Document passage:
▼▼▼

About Vascular Targeted Therapies

Vascular targeted therapies (VTTs) are agents that target tumor vasculature. VTTs are classified into 2 categories: those that inhibit angiogenesis, and those that directly interfere with tumor vasculature.

Agents that inhibit angiogenesis are referred to as anti-angiogenics (AAs), several of which are FDA approved and widely used in cancer treatment today. Conversely, agents that directly interfere with tumor vasculature are referred to as vascular disrupting agents (VDAs), such as the investigational drugs Mateon Therapeutics is developing.

While distinct, these 2 approaches have complementary mechanisms of action. VDAs lead to ischemia-induced necrosis of interior tumor cells but may spare some tumor cells on the outer rim of the tumor. These residual rim cells derive nutrients and their blood supply from surrounding normal vasculature and can subsequently repopulate the tumor supported by the process of angiogenesis. Conversely, AAs block angiogenesis and therefore also block the potential tumor regeneration from the residual rim cells that could occur following VDA treatment. Thus, utilizing VDAs and AAs in combination has been observed to destroy blood vessels in the interior of the tumor while preventing the formation of new tumor blood vessels. Preclinical and initial clinical data support the therapeutic potential of utilizing VDAs combined with AAs in a range of tumor types.

At Mateon, we believe that by combining these 2 complementary approaches, VTT can realize its full potential and cancer treatment may be significantly improved.

▲▲▲

Extracted information:
▼▼▼

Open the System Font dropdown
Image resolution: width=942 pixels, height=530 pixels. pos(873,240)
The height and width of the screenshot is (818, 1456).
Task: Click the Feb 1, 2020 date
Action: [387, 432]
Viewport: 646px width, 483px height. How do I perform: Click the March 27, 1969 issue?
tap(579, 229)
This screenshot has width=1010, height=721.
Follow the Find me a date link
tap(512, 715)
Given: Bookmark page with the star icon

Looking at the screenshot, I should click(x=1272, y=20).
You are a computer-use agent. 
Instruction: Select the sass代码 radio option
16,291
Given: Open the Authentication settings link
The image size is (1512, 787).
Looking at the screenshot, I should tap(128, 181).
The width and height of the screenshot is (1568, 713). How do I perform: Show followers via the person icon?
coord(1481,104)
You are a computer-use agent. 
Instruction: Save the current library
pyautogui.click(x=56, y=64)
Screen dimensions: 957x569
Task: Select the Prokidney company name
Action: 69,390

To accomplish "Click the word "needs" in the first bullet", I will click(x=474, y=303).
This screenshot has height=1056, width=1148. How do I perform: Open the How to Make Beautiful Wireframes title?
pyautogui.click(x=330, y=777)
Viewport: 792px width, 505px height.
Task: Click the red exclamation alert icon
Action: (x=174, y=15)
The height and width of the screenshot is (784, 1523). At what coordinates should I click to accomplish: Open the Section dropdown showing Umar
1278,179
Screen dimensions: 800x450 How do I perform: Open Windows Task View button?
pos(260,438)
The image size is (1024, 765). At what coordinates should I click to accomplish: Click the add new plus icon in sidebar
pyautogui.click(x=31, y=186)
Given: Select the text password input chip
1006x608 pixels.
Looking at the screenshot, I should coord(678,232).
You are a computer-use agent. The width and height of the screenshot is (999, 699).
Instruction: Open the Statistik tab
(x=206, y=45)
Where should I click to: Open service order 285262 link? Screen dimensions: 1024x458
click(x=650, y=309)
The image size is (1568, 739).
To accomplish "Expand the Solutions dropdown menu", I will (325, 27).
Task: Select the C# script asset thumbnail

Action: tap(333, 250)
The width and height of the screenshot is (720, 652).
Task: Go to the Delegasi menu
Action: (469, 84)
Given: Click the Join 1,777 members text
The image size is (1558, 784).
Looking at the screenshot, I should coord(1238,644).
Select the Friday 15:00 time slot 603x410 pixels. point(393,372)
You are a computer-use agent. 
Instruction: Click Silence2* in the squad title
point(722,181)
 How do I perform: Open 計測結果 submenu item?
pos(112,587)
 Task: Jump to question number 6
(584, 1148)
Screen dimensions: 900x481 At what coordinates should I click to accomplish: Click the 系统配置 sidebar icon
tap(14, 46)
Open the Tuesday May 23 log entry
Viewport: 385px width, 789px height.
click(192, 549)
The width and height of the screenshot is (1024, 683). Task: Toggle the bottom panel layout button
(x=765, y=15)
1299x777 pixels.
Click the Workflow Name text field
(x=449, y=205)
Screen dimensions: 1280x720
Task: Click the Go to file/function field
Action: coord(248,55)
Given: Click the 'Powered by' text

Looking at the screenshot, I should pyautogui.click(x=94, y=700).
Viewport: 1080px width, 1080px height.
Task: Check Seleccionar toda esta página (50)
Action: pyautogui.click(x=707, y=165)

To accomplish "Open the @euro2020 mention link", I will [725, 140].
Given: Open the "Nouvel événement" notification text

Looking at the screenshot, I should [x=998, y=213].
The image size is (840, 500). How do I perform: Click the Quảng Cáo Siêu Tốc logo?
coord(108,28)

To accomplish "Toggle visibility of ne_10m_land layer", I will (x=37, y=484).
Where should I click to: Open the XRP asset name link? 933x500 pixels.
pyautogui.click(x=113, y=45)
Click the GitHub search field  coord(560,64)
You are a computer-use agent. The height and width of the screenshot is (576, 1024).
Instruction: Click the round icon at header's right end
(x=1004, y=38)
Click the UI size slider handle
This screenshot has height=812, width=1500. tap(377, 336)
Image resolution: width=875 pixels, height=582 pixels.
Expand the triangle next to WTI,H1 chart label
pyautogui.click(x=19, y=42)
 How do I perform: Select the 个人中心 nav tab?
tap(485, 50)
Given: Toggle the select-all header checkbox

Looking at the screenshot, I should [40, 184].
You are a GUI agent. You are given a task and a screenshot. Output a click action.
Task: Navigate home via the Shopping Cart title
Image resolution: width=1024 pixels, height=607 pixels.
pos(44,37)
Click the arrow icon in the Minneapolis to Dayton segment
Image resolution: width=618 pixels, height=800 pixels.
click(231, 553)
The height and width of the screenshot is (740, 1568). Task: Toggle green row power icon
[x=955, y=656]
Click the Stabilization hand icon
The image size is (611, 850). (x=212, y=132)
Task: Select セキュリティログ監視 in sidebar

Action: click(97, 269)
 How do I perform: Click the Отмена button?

▲▲▲

What needs to be done:
According to the passage on vascular targeted therapies, from what do the residual rim cells derive their nutrients and blood supply?

Solution:
They derive them from the surrounding normal vasculature.